§ **What the task asks**
In the material below, some lines carry "agent". Copy each such line.
(Beginning of Records to process)
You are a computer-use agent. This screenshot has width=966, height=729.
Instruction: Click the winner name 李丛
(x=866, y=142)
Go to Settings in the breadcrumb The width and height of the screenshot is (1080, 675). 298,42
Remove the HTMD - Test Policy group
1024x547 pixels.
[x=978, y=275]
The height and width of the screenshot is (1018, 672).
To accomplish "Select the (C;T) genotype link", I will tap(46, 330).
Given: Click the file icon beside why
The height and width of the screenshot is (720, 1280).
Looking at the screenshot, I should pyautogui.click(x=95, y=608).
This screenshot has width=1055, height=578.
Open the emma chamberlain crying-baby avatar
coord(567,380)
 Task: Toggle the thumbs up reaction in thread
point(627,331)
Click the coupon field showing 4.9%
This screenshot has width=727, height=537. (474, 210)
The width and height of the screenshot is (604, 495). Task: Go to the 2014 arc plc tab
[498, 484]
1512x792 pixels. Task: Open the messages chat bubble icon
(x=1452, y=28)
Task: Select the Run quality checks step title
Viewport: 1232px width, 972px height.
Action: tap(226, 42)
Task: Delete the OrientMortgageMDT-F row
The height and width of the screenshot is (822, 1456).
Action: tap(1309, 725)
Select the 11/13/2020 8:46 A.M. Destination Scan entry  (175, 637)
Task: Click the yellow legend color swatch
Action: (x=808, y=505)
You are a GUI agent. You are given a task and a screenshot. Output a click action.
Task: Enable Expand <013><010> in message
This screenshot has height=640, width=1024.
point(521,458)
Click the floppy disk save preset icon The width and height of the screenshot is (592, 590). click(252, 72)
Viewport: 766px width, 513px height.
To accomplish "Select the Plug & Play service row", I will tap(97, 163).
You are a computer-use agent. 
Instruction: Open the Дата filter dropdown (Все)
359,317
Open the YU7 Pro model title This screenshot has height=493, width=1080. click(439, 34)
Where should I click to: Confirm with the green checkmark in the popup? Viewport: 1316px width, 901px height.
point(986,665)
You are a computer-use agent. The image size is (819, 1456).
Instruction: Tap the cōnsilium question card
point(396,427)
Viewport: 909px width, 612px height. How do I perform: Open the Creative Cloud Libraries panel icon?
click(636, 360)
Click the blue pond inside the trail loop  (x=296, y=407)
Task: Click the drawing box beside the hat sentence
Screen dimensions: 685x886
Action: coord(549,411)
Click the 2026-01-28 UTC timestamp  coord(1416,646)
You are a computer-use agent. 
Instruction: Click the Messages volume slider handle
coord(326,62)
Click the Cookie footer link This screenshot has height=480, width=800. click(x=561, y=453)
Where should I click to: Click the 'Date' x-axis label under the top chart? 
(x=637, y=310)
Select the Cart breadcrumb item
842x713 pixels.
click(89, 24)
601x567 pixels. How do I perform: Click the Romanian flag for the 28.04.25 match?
(End of Records to process)
§ **Your solution**
You are a computer-use agent. This screenshot has width=966, height=729.
You are a GUI agent. You are given a task and a screenshot. Output a click action.
You are a computer-use agent. 
You are a computer-use agent. The image size is (819, 1456).
You are a computer-use agent. 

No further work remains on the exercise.